▼

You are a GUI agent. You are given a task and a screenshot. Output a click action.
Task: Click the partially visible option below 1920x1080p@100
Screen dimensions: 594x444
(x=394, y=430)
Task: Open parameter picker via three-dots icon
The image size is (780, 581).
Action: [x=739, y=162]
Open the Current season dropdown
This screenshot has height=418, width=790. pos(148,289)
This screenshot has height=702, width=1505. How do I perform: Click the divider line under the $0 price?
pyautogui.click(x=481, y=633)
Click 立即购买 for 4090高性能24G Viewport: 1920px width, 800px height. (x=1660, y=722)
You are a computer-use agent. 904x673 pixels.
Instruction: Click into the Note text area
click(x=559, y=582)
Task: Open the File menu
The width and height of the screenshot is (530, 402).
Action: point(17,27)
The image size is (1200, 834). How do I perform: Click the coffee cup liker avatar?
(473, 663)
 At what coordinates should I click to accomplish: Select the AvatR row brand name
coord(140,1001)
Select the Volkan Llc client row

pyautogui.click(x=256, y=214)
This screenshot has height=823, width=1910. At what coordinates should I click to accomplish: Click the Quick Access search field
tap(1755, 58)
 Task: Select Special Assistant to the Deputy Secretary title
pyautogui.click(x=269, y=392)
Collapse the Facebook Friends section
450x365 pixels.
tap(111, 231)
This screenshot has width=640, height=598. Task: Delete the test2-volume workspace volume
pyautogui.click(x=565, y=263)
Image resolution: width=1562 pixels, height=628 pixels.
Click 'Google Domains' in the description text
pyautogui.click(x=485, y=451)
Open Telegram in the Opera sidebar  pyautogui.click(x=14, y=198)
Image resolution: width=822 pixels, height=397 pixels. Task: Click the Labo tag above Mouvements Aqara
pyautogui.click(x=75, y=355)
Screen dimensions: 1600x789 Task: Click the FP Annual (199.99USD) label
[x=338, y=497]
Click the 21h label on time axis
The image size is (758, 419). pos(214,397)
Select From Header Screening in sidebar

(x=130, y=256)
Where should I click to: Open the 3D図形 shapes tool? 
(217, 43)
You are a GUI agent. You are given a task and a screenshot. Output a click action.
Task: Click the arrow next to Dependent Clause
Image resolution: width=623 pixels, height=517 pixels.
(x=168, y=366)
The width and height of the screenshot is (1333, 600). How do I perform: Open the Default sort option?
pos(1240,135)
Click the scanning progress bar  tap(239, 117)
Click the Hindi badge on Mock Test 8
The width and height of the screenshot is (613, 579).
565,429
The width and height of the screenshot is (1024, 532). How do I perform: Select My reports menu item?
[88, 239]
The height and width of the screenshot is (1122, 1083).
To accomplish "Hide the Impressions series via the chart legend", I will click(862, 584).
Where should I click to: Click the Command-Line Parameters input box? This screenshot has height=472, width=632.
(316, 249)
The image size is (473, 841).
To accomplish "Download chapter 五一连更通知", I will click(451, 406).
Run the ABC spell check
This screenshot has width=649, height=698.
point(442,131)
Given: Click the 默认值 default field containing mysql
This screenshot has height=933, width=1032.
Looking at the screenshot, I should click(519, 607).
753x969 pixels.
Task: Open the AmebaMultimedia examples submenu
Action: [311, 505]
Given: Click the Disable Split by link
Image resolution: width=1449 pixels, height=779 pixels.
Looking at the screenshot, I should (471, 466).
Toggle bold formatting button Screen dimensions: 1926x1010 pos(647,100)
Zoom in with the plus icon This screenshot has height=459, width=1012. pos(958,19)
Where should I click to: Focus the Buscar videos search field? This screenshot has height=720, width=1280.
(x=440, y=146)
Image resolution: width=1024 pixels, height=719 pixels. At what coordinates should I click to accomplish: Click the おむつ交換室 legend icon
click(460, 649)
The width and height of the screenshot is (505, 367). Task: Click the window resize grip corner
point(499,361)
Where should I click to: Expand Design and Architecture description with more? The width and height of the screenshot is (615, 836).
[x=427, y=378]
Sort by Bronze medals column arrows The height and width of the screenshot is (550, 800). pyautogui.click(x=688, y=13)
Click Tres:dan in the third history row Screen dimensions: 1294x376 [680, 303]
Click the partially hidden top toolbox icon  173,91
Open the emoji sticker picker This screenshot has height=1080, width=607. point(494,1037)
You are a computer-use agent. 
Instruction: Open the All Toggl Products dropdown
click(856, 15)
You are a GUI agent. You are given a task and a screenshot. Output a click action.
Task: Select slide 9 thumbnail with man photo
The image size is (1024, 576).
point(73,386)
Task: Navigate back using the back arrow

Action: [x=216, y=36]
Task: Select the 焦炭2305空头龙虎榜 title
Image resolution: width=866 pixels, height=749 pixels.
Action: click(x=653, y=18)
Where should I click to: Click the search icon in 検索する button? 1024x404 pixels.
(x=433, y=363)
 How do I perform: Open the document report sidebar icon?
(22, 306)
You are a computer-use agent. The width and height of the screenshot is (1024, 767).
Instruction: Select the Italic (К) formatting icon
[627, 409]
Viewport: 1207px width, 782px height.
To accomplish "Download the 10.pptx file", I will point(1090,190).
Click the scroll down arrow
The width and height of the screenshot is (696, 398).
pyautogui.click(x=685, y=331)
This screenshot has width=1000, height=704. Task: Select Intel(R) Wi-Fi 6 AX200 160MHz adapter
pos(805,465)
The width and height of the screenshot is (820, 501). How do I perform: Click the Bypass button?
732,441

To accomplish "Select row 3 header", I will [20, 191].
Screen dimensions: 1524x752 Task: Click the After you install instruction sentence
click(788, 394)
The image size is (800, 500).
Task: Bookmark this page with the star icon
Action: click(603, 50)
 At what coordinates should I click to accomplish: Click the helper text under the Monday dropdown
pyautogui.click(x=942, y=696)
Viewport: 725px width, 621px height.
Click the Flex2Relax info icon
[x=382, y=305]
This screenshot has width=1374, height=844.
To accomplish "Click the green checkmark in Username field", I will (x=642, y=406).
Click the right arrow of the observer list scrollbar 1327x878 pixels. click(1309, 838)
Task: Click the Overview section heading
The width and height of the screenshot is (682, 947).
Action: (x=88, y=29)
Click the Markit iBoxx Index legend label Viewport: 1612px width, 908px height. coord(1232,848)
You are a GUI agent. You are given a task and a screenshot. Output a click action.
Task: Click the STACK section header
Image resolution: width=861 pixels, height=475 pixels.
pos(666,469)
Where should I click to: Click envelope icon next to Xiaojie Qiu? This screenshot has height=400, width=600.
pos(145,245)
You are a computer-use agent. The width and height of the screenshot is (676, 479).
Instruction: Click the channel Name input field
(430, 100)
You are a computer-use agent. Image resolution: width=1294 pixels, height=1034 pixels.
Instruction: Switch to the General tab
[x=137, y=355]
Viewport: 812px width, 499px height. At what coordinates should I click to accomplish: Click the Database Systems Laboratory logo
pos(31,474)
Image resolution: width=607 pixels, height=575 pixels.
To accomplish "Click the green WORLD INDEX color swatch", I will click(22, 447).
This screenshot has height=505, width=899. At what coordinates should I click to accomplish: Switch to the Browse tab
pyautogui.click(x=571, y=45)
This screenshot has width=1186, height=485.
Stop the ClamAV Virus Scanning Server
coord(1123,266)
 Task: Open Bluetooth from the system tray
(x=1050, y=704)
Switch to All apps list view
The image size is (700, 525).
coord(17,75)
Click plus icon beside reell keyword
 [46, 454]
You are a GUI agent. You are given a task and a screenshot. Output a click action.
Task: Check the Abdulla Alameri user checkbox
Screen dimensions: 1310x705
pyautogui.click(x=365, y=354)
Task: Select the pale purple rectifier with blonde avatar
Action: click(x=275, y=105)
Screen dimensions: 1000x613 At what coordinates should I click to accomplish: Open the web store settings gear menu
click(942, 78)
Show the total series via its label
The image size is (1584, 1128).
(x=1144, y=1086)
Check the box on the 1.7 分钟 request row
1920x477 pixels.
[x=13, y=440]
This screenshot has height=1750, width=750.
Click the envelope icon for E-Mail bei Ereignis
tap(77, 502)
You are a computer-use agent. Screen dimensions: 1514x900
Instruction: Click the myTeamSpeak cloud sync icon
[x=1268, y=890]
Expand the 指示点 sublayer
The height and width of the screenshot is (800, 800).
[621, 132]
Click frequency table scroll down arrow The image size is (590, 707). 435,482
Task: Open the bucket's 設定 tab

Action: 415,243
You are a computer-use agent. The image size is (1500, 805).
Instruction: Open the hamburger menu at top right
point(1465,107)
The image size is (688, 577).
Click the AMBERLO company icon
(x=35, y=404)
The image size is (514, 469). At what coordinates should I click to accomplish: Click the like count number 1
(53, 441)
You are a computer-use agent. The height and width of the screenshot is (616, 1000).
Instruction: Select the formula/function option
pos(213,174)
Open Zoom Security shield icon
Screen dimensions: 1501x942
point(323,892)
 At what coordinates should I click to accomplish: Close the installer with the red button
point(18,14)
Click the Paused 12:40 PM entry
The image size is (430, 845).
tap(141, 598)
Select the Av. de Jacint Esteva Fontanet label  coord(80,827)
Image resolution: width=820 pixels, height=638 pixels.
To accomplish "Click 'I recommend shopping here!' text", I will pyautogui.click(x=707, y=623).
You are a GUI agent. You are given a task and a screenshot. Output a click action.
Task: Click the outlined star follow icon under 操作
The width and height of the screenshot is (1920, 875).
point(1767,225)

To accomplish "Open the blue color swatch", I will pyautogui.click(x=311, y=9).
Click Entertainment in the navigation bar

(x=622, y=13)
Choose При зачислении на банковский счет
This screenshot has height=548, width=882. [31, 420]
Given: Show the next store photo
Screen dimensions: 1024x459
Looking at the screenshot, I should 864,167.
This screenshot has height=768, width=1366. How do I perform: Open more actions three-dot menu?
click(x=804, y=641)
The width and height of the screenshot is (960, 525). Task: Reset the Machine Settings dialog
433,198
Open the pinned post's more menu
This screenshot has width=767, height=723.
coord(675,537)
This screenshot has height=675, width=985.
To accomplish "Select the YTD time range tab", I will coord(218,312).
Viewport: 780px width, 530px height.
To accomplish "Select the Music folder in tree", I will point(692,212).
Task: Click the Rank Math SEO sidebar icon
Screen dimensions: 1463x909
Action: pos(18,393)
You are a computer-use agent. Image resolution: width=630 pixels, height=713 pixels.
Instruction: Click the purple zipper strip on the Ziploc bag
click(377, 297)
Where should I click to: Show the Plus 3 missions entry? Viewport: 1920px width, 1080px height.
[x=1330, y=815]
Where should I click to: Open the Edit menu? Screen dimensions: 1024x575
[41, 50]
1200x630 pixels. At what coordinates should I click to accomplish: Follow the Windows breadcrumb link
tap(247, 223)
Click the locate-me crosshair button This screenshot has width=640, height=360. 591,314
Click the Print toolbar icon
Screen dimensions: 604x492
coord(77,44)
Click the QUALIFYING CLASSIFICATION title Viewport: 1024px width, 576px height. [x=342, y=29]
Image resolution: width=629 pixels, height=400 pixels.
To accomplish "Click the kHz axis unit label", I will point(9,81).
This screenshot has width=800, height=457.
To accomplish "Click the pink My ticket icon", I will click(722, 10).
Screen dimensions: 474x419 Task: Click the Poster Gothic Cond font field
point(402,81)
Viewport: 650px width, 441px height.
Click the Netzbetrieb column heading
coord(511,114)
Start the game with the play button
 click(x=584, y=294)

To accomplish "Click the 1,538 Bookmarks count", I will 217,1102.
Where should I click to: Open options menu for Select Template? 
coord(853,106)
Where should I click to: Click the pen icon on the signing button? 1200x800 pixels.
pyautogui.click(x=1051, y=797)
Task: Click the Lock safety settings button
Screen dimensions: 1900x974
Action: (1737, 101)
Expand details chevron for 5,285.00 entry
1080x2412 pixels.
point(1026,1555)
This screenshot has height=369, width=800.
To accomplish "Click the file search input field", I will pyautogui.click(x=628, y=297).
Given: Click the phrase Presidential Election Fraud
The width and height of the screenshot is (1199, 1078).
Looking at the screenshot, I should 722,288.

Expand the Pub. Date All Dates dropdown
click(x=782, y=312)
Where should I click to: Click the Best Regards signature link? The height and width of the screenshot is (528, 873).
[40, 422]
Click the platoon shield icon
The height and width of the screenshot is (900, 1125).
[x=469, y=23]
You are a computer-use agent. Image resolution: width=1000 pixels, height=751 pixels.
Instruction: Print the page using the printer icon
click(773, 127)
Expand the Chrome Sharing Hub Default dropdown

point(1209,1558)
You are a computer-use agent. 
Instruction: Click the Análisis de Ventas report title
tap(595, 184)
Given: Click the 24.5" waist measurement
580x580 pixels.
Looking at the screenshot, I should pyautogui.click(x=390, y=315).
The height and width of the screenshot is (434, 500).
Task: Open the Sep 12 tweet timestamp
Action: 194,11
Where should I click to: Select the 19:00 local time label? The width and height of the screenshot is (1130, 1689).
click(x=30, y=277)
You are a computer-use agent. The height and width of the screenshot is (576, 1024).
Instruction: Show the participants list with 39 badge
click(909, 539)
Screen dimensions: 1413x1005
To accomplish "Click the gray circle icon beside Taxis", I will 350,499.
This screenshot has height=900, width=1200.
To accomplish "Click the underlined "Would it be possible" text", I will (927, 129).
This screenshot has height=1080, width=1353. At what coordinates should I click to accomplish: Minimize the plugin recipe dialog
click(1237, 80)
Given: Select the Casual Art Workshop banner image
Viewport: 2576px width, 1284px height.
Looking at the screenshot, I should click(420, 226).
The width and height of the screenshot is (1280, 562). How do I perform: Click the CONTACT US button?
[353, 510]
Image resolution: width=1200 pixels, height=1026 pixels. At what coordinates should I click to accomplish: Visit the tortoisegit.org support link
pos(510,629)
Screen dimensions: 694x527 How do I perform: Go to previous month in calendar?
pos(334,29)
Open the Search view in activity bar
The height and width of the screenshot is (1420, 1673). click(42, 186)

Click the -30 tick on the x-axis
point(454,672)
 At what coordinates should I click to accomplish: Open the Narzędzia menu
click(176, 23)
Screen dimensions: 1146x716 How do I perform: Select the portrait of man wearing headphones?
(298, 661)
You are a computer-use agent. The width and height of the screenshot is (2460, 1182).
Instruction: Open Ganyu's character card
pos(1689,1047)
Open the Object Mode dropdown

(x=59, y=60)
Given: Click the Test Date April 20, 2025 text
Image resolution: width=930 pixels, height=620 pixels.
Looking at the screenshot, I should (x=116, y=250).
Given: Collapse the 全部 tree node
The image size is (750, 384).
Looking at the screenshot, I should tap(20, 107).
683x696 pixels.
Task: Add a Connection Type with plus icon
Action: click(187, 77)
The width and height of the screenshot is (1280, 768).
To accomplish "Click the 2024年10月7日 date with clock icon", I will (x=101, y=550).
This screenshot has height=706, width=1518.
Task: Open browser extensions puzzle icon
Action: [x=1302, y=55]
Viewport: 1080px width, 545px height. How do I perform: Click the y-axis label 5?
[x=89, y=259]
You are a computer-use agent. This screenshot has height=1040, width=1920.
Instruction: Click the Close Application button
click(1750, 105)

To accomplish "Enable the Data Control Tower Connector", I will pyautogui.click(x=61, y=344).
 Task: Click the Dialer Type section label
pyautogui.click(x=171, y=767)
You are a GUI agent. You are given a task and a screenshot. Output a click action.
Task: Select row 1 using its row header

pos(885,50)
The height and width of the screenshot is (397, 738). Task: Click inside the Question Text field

▲

WHAT YOU NEED TO DO: Look for the word "photo" in every line of the listing and copy the lines that have it.

RESPONSE TO THIS EXERCISE:
Task: Select slide 9 thumbnail with man photo
Given: Show the next store photo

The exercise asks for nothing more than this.